Wrong Answer

This week’s issue of The New Yorker has the story of an epic cheating scandal centering around Parks Middle School in Atlanta, Georgia, where teachers changed answers on standardized tests in order to improve overall results for their school. The article digs beneath the superficial narrative—that Parks teachers forged test answers in order to save their jobs—to reveal something much more complex: a struggling public school desperately trying to preserve the incremental positive advancement of its beleaguered student population in the face of a heavily politicized and unrealistic focus on statistical improvement.

Unlike recent cheating scandals at Harvard and at Stuyvesant High School, where privileged students were concerned with their own advancement, those who cheated at Parks were never convinced of the importance of the tests; they viewed the cheating as a door they had to pass through in order to focus on issues that seemed more relevant to their students’ lives.

While not blameless, Parks teachers were working in the larger interest of their students. The school resided in an underprivileged area of Atlanta, where students’ families were routinely broken or plagued by drugs or violence, and so the staff were determined to prevent the closure of yet another institution in the neighborhood, causing yet another public structure to be abandoned. They subsisted on typically meager wages and fought valiantly to give their charges every chance to surpass their conditions. And it turns out Parks Middle School was not alone; an investigation revealed that cheating was rampant throughout the school district.

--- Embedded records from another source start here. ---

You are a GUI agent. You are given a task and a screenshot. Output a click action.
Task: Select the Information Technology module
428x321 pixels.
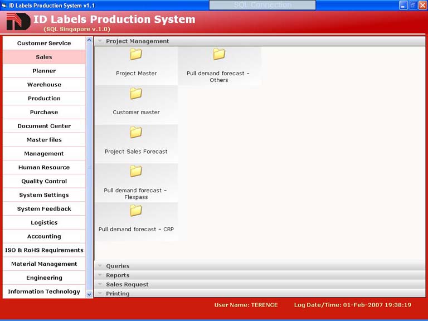click(x=44, y=291)
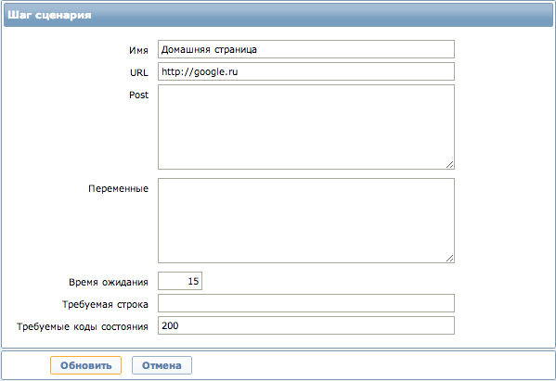Click the Обновить button

pyautogui.click(x=85, y=365)
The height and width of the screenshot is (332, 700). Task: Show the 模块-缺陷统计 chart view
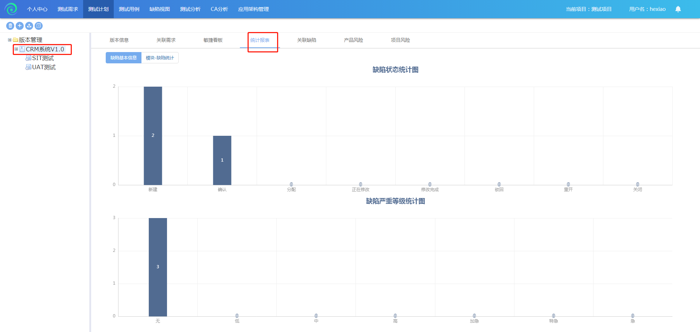(x=160, y=58)
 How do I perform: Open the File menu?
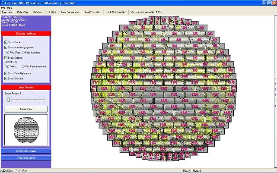tap(3, 8)
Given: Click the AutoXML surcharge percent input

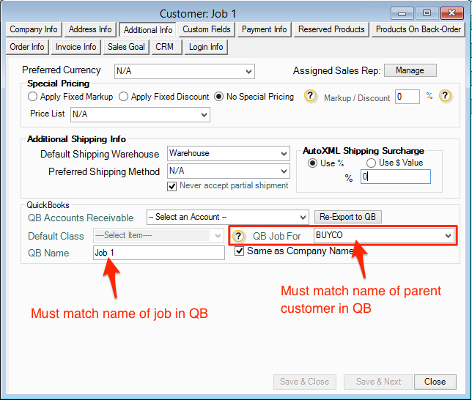Looking at the screenshot, I should pos(395,177).
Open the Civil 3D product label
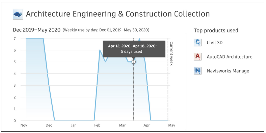 coord(215,43)

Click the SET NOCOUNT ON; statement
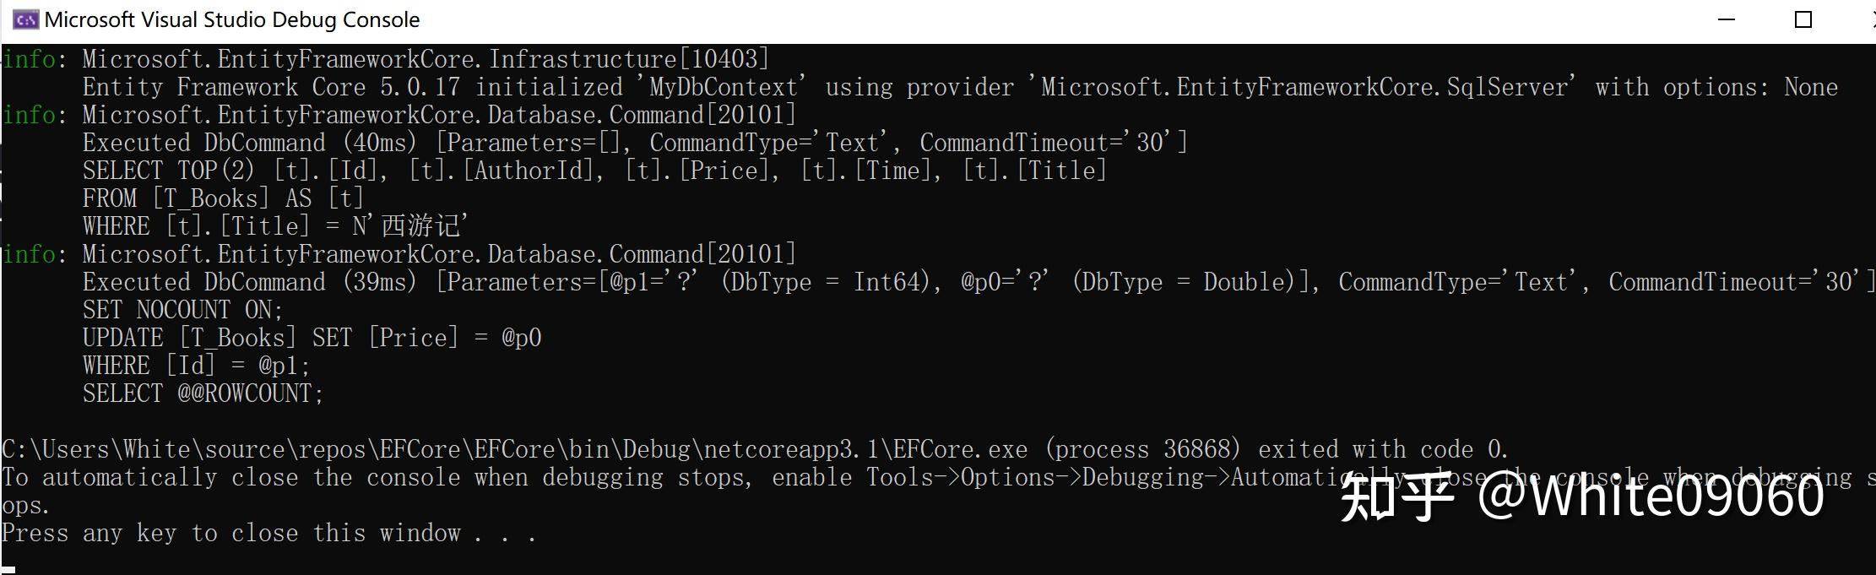click(x=182, y=309)
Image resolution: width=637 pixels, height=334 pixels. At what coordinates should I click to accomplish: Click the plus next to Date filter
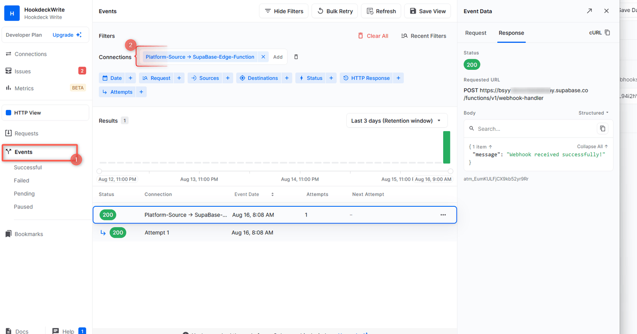click(x=130, y=78)
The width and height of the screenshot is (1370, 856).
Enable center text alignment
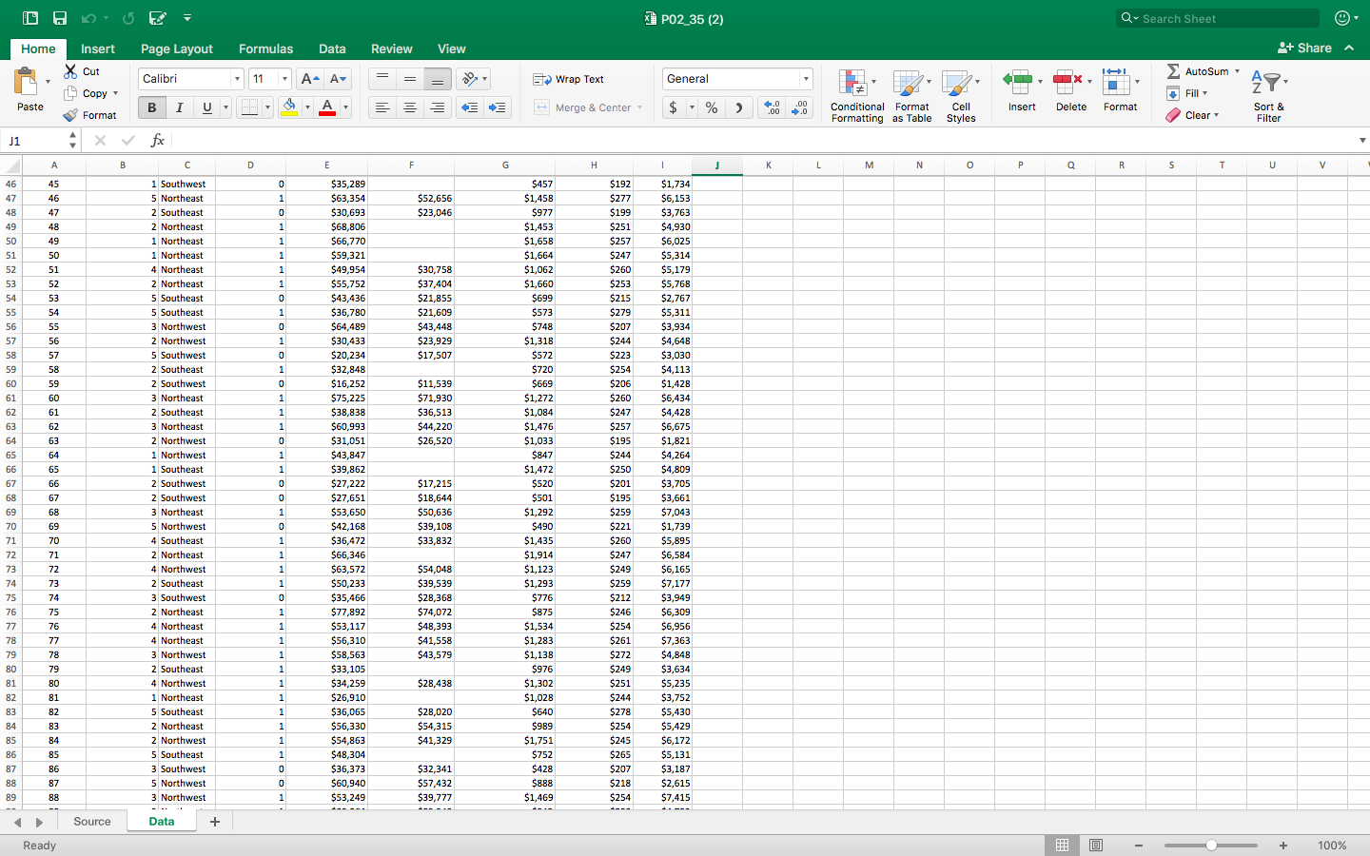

After more than two thousand interviews, the investigators concluded that forty-four schools had cheated and that a ‘culture of fear, intimidation and retaliation has infested the district, allowing cheating—at all levels—to go unchecked for years.’ They wrote that data had been ‘used as an abusive and cruel weapon to embarrass and punish.’ Several teachers had been told that they had a choice: either make targets or be placed on a Performance Development Plan, which was often a precursor to termination. At one elementary school, during a faculty meeting, a principal forced a teacher whose students had tested poorly to crawl under the table.